O fato de diferentes culturas considerarem certas práticas corretas significa que não existe uma resposta objetivamente correta sobre como devemos viver? Essa é uma das principais implicações do relativismo cultural. Se os valores morais são determinados por cada sociedade, então não faria sentido dizer que uma cultura é melhor que outra. Poderíamos apenas dizer que suas práticas são diferentes.
O problema está em confundir aquilo que uma sociedade considera verdadeiro ou correto com aquilo que é verdadeiro ou correto.
Uma sociedade pode compartilhar amplamente uma determinada crença moral e, ainda assim, estar errada. Imagine, por exemplo, uma comunidade em que seja considerado moralmente aceitável matar um recém-nascido quando já existem dois filhos e não há outra pessoa capaz de assumir os cuidados da criança. A prática pode ter uma justificativa compreensível: em uma situação de fuga, os pais conseguiriam carregar apenas duas crianças, e a existência de uma terceira poderia comprometer a sobrevivência de todos.
Compreender essa justificativa não significa considerá-la correta. Podemos explicar por que determinada prática surgiu, quais problemas ela pretende solucionar e por que seus membros a consideram moralmente aceitável sem concluir que ela seja objetivamente boa.
Isso revela a diferença entre intersubjetividade e objetividade. O fato de uma crença ser compartilhada por muitas pessoas demonstra que ela é intersubjetiva, não que seja verdadeira. Se todos os membros de uma sociedade acreditassem que determinada substância cura uma doença, o consenso não faria com que ela realmente funcionasse. Da mesma maneira, o consenso moral não transforma uma prática em algo objetivamente correto.
Na verdade, a própria possibilidade de compreender outras culturas pressupõe que elas não vivem em uma realidade completamente diferente da nossa. Sociedades diferentes enfrentam problemas comuns: nascimento, morte, doença, escassez, violência, cooperação e conflito. Elas podem interpretar esses problemas de maneiras distintas, mas não existem diferentes realidades para cada cultura.
Nesse sentido, se existem verdades objetivas sobre aquilo que favorece ou prejudica a vida humana, então as práticas de uma sociedade podem ser avaliadas segundo essas verdades. E, se as culturas são constituídas, entre outras coisas, por conjuntos de práticas, podemos também compará-las.
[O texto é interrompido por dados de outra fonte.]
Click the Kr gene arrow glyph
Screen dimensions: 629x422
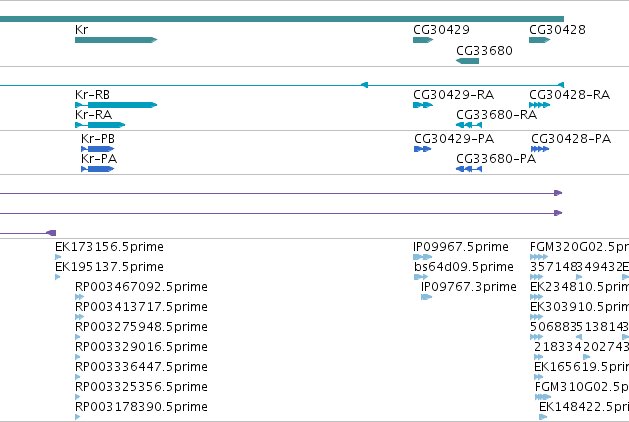click(x=116, y=40)
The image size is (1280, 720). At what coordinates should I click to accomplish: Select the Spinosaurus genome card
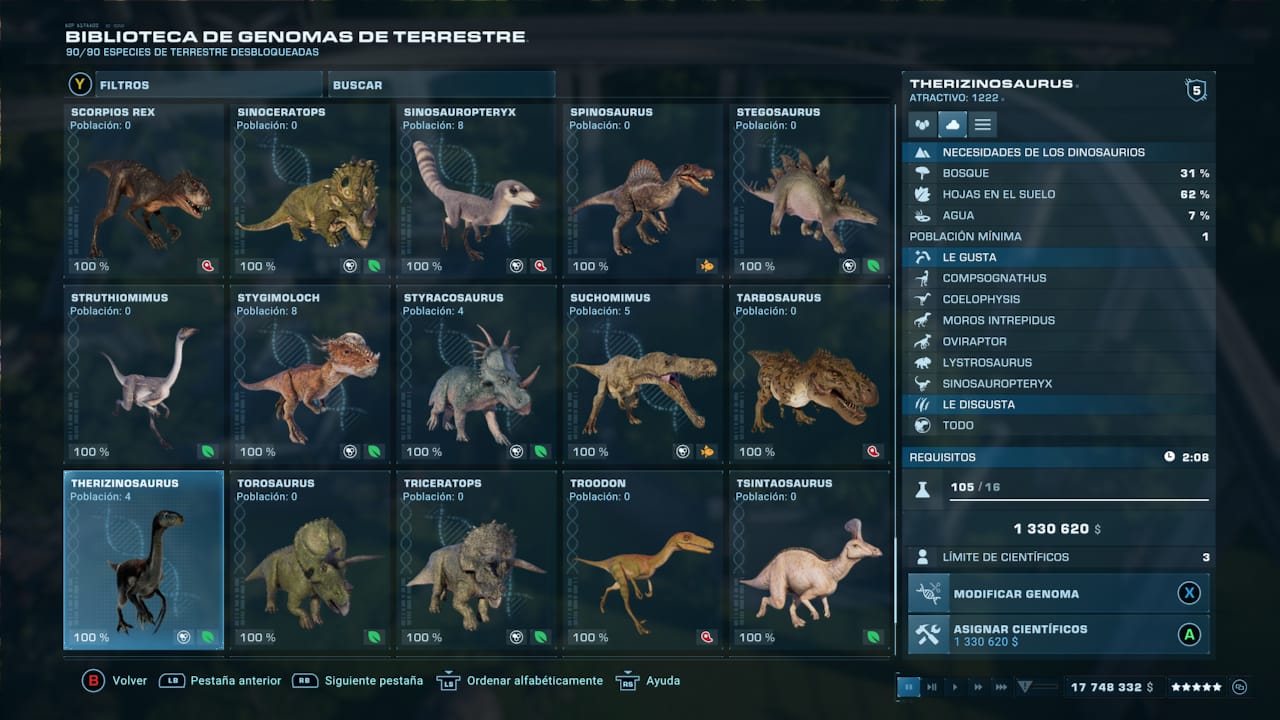(x=643, y=190)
Assim, uma cultura que desenvolve práticas que protegem melhor a vida, favorecem relações cooperativas, ampliam o conhecimento e permitem o desenvolvimento das capacidades humanas pode ser objetivamente superior, nesses aspectos, a uma cultura cujas práticas produzem resultados contrários.
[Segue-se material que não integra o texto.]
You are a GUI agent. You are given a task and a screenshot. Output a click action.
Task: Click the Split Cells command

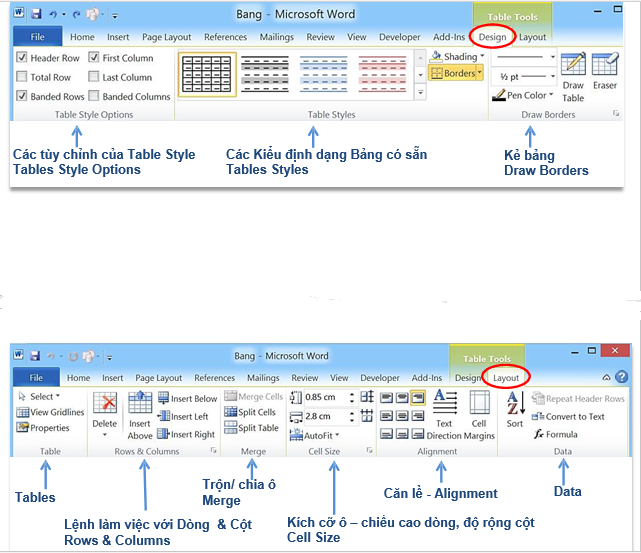[x=250, y=412]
Isso não significa que devamos avaliar outras culturas simplesmente a partir dos costumes da nossa própria sociedade. Há uma diferença entre usar os próprios costumes como padrão e usar a realidade como padrão.
Para compreender uma prática estrangeira, precisamos conhecê-la em seu próprio contexto. Precisamos entender as crenças que a sustentam, os problemas que ela pretende solucionar e o significado que possui para seus participantes. Mas compreender uma prática em seu contexto não nos impede de perguntar se ela é realmente boa.
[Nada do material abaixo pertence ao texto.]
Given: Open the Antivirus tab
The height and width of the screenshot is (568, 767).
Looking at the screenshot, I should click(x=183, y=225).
E, se podemos avaliar objetivamente as práticas, podemos também agregá-las em uma avaliação geral da cultura. Uma cultura pode desenvolver excelentes práticas em determinado domínio e práticas desastrosas em outro. Pode possuir conhecimentos que desconhecemos e, ao mesmo tempo, manter costumes que produzem consequências gravemente prejudiciais para seus membros.
Por isso, dizer que uma cultura é melhor que outra não significa afirmar que todas as suas práticas são superiores. Significa que, depois de considerar a importância e os efeitos de suas diferentes práticas, podemos chegar a uma avaliação geral de seu desempenho. É possível, em princípio, ponderar essas práticas de acordo com sua relevância e comparar o resultado com o de outra cultura.
Assim como podemos avaliar o conjunto das capacidades de um indivíduo sem exigir que ele seja superior em todas elas, podemos avaliar o conjunto das práticas de uma cultura sem exigir que ela seja superior em todos os domínios.
A existência de diferenças culturais, portanto, não implica que todas as culturas sejam igualmente boas. Se existem verdades objetivas sobre aquilo que favorece ou prejudica a vida humana, então também existem culturas que, em seu conjunto, estão mais próximas de uma forma correta de organizar a vida humana do que outras.